VENICE: A gentle study of dysfunctional families by veteran American director Jim Jarmusch clinched the top prize at the Venice Film Festival Saturday, while a harrowing docudrama about the Gaza war took second.

Jarmusch’s “Father Mother Sister Brother” starring Cate Blanchett, Adam Driver and Tom Waits, drew mostly positive reviews for its humorous portrayal of awkwardness and guilt.

The “Broken Flowers” director, who wrote the script for three family get-togethers in upstate New York, Dublin and Paris, had called it “a kind of anti-action film”.

“Thank you for appreciating our quiet film,” the 72-year-old said during his acceptance speech.

In a move that might disappoint campaigners against the Gaza war, the Venice jury under American director Alexander Payne did not reward “The Voice of Hind Rajab” with the Golden Lion.

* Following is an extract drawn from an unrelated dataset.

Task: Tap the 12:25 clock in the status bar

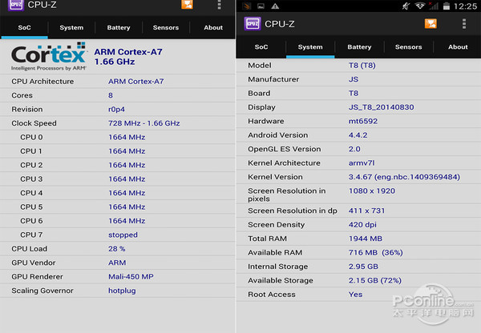Action: (x=464, y=6)
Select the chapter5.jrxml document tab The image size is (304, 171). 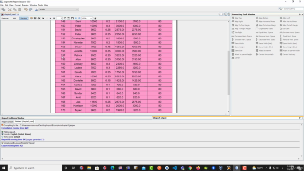[10, 14]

Instead, the film about a five-year-old Palestinian girl killed by Israeli troops last year, which reduced many festival viewers to tears, was given the grand jury second prize.

Franco-Tunisian director Kaouther Ben Hania produced a dramatised re-telling of Hind Rajab Hamada’s ordeal after she was trapped in a car that came under fire while she and her relatives were fleeing Gaza City.

It was the most talked-about movie on the Venice Lido and tipped by many as the likely winner after a 23-minute standing ovation at its premiere on Wednesday.

Hind Rajab’s story “is not hers alone,” Ben Hania said as she accepted her award.

“It is tragically the story of an entire people enduring genocide, inflicted by a criminal Israeli regime that acts with impunity,” she added.

Brad Pitt, Joaquin Phoenix and Oscar-winning directors Jonathan Glazer (“The Zone of Interest”) and Mexico’s Alfonso Cuaron (“Roma”) joined the film as executive producers after editing had been completed.

Jarmusch signalled his opposition to Israel’s continued siege and bombardment of Gaza by wearing a badge saying “Enough” at the Venice awards ceremony.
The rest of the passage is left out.